■ **Data for analysis**
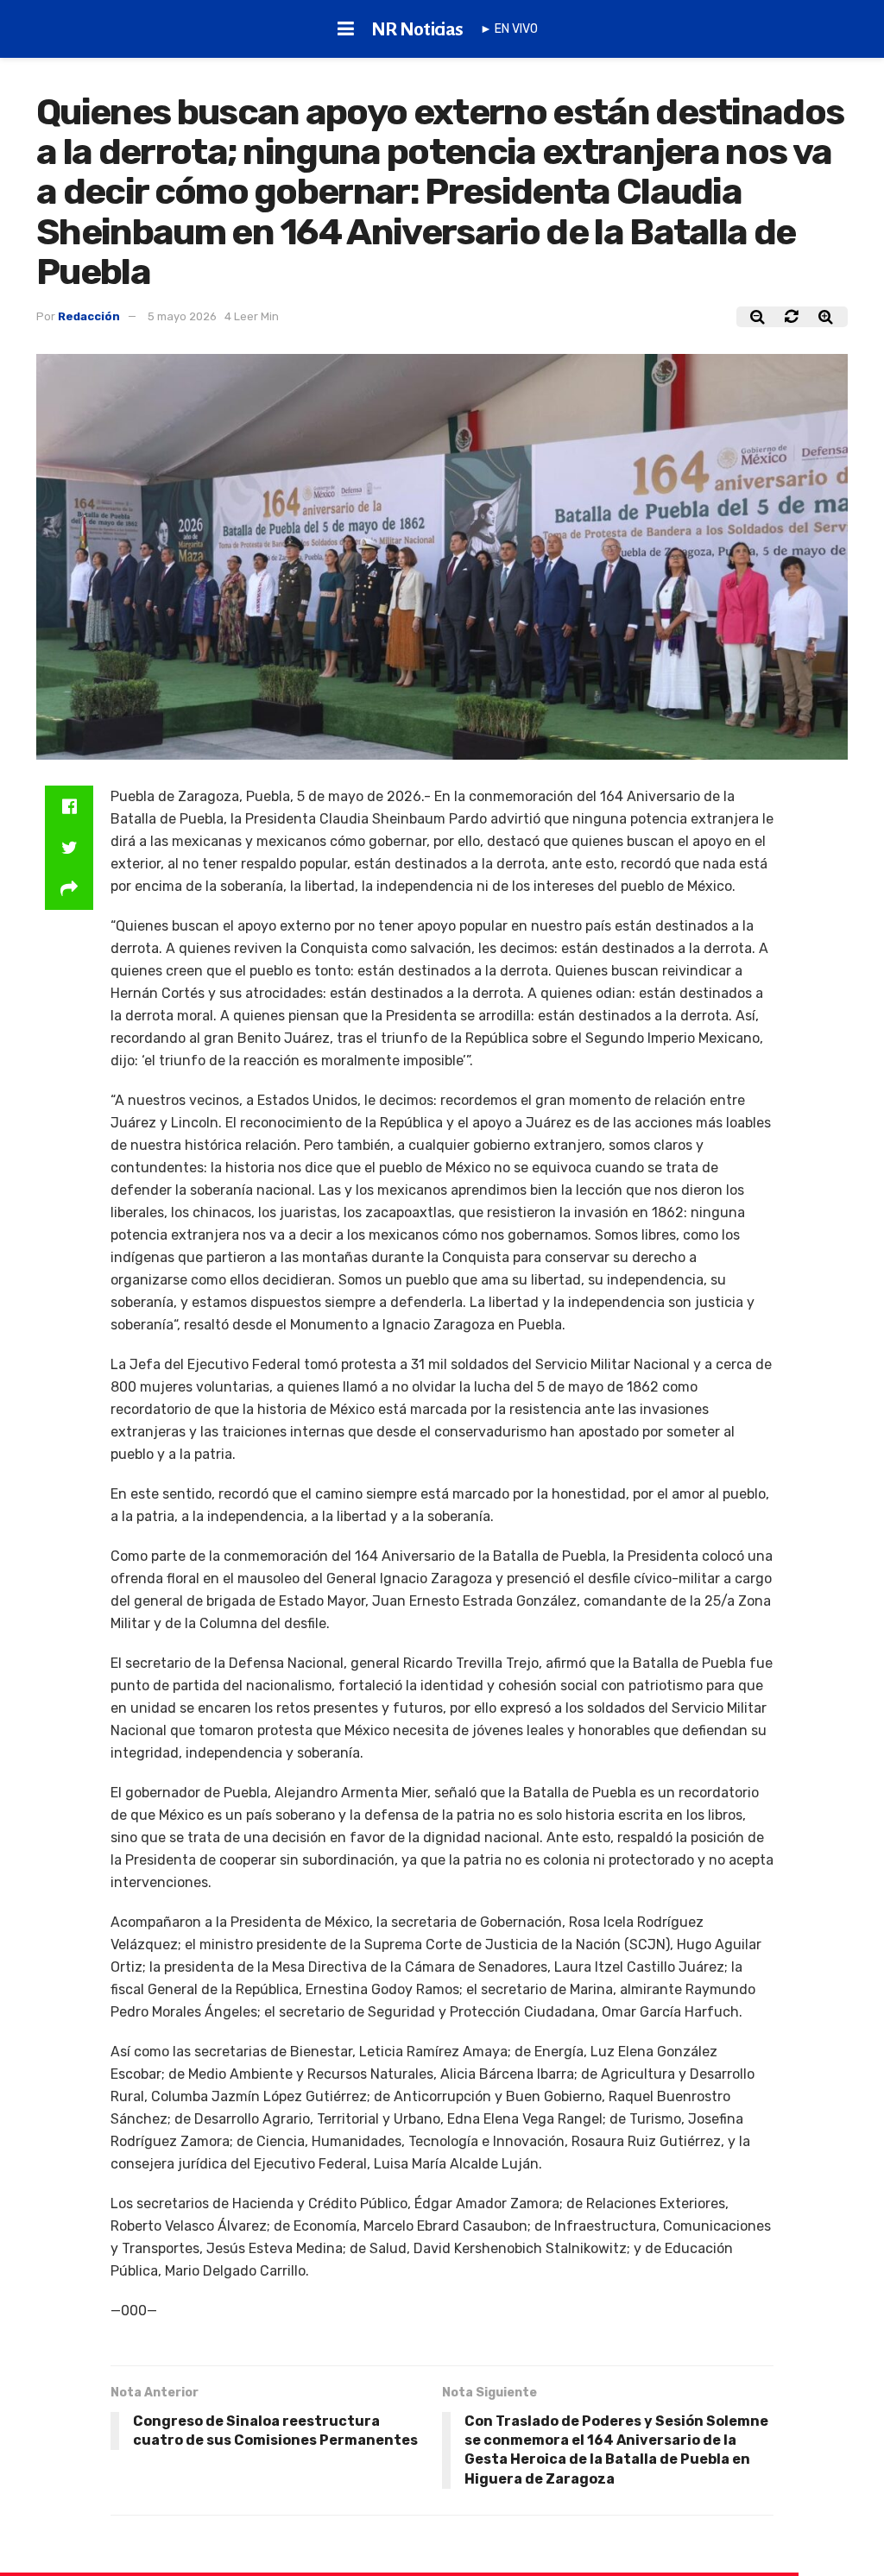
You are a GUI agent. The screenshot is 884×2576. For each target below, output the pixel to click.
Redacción (89, 316)
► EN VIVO (509, 29)
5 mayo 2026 (182, 316)
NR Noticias (417, 29)
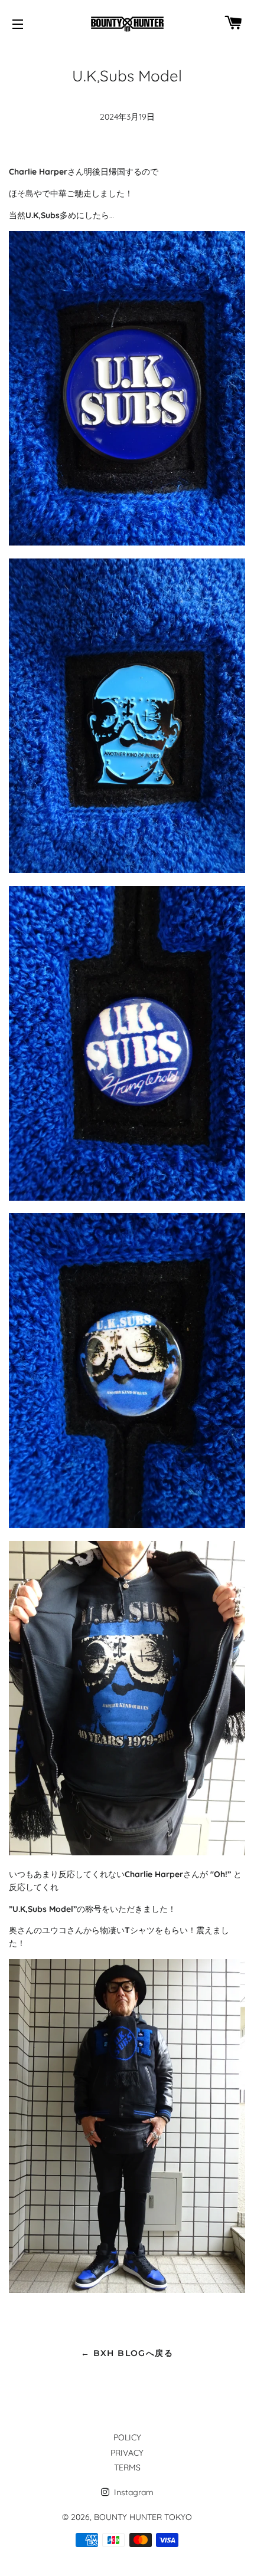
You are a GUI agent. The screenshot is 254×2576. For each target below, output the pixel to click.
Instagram (133, 2492)
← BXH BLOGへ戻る (127, 2353)
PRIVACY (127, 2452)
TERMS (127, 2467)
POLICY (127, 2437)
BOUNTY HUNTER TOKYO (143, 2517)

■ **Exercise aim**
Copy the records exactly as they appear, excluding images.

■ **Response area**
You are a GUI agent. The screenshot is 884×2576. For each target below, output the pixel to click.
Redacción (89, 316)
► EN VIVO (509, 29)
5 mayo 2026 (182, 316)
NR Noticias (417, 29)
You are a GUI agent. The screenshot is 254×2576. For each target below, output the pixel to click.
Instagram (133, 2492)
← BXH BLOGへ戻る (127, 2353)
PRIVACY (127, 2452)
TERMS (127, 2467)
POLICY (127, 2437)
BOUNTY HUNTER TOKYO (143, 2517)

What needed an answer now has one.